Geography of a Life, the Road Paved Black

By Deborah E. McDowell

Scribner: 285 pages; $23

Deborah McDowell's provocative coming-of-age memoir begins with the kind of "summons" --as her first chapter is called--that everyone dreads: an emergency call from home. This skillful play on the universal fear of personal disaster draws the reader into the author's life as a young girl in her neighborhood, called Pipe Shop, in Bessemer, Ala.

"You got to come home," announces her father's sister, Auntee, always the bearer of bad news. Ostensibly McDowell returns home to look into the possibility of a class action suit involving asbestos against the pipe factory where her father worked much of his adult life. In reality, she travels home to ascertain the health of Auntee, one of her last surviving relatives. The too- recent and premature deaths of many family members trouble her spirit and underlie the tangible sense of loss that the story evokes.

Soon the lawsuit eases into the background and the journey to learn more about her father's as she confronts old ghosts and new realities. The South she returns to 30 years later is far different from the South she left.

McDowell creates a complex portrait of a time and place that many Americans know only too well. Born in the early '50s on the eve of far-reaching legal and social changes brought about by civil rights protests, McDowell skillfully weaves a tale of what it took her family to survive and, in some cases. triumph She is quick to point out that many African Americans did neither.

She vibrantly maps the geography of her early life, an area bounded by street crossings, the large pipe factory called US. Pipe and Steel where most of the town's men--black and white-- worked; and sharply demarcated racial and class barriers.

Growing up to an extended family whose women were strong, opinionated and caring was an exemplary path, she says. "Mother came from a long line of black American women from the South who thought they could create the world in their own image. And if they met with obstacles along the way, why they simply ignored them or took a detour."

McDowell's mother re-created designer dresses desired by customers "clutching rumpled pictures torn from Vogue and Mademoiselle.
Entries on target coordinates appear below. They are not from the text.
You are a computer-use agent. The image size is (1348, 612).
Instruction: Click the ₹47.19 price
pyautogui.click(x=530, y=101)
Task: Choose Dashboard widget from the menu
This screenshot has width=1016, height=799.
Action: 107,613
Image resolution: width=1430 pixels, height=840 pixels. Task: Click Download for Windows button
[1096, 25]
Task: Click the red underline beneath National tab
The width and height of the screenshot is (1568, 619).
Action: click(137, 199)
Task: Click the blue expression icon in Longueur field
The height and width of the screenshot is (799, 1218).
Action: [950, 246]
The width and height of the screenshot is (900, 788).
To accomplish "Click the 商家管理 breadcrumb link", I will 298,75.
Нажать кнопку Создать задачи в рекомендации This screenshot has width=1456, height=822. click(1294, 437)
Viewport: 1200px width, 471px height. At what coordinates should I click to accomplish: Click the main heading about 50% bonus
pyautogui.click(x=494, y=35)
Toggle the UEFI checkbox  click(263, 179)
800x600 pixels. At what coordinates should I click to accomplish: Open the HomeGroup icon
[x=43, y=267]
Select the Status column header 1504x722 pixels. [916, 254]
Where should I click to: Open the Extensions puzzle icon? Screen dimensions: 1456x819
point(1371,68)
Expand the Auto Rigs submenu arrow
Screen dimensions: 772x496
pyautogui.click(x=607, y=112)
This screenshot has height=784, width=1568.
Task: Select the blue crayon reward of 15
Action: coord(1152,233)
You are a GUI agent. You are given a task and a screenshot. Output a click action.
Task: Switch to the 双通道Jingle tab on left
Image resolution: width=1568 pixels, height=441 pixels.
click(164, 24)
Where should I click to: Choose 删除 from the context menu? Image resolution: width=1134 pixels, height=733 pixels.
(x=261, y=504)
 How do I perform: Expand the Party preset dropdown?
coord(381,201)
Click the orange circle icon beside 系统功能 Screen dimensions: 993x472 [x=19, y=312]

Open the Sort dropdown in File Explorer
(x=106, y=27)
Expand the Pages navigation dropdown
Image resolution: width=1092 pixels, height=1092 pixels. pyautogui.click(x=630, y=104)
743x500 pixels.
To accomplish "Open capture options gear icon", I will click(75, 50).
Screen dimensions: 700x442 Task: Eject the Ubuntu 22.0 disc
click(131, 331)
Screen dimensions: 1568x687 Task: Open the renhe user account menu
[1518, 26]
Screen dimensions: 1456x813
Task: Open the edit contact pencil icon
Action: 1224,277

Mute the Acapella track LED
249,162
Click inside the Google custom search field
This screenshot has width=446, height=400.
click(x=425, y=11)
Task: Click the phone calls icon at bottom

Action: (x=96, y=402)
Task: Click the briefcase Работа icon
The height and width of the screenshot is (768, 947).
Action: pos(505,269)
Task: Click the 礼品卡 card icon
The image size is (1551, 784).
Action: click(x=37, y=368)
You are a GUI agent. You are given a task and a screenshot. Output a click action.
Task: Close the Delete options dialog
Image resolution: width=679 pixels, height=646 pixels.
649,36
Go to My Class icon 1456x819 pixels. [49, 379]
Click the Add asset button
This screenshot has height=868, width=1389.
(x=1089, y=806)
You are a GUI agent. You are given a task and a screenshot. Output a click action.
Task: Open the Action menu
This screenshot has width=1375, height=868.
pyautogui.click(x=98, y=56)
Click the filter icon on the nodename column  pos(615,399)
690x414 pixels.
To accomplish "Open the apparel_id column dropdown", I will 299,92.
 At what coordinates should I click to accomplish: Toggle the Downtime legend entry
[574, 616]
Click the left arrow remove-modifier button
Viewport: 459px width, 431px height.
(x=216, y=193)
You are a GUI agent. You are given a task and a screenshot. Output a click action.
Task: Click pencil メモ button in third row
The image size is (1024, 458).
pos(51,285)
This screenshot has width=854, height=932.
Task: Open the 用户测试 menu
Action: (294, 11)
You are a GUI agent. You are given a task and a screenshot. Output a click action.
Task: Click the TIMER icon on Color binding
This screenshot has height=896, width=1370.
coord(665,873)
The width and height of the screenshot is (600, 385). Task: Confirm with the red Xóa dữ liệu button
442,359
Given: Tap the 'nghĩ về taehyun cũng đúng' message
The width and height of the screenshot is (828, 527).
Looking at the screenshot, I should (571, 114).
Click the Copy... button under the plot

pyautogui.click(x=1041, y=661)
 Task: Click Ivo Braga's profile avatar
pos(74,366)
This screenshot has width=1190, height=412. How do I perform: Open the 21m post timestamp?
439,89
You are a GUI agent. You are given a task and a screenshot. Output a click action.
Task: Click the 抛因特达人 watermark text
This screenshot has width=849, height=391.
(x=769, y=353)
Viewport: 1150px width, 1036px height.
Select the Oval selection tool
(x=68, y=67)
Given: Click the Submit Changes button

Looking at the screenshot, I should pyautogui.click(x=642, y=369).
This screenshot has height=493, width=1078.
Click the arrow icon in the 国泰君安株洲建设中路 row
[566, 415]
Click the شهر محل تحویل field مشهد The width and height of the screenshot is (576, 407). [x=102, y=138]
The garments fit much better, McDowell asserts, than those in a Bessemer or Birmingham store where black customers could not try them on, much less have them altered.

Sometimes McDowell's images shatter stereotypes of class and color. We don't expect to hear I that her grandmother's home was filled with canopied beds, vases always filled with fresh flowers and crystal bottles on dressing tables. Dinner tables groaned with lovingly prepared food and monogrammed china, imported crystal, heavy silver and snowy white linens. People sat down to eat together with a prayer before each meal; each child was expected to contribute a Bible verse.

Through the shifting prism of memory, McDowell reflects on some of the mysteries that intrigued her as a girl; a female cousin moving away before her prom, leaving behind sorrow, all wrapped up in a yellow crepe gown; an uncle having a falling out with his mother, sabotaging his dream to become a doctor and dying young from drugs and diabetes; her father's own mysterious death. For some of these things she would find answer as a teenager; for the others, solutions would come through adult conjecture.

With a gift for making the common compelling, McDowell captures the aspirations and realities of the working-class residents of Pipe Shop, infusing them with unshakable dignity, luminous grace and profound compassion. The book is rife with the everyday humor of men and women, children and adults bumping up against each other, coming together in joy and separating in sorrow.

Although whites remain at the periphery of McDowell's account, the impact of their control is central to an understanding of how Pipe Shop lived and ultimately died. McDowell's treatment of the twin evils of racism segregation bears the authenticity of experience and acute observation. Thus she points to the irony that in the year 1995 there is still no pipeline for a sewage system in the Pipe Shop neighborhood, even though inhabitants had forged and created pipes for sewage systems around the world.

From the beginning it is clear that the author is troubled by her estrangement from her father. But not until late in the book do the reasons for the separation come clear. McDowell's moment of recognition of the cruelties in life that might have contributed to her father's withdrawal from his wife and children is searing. One comes away hoping that the daughter will indeed seek the justice her father and her family so richly deserved. For whatever humanity there was to Pipe Shop, McDowell and her family received a goodly share, not from the factory, but from the souls of ordinary black folk.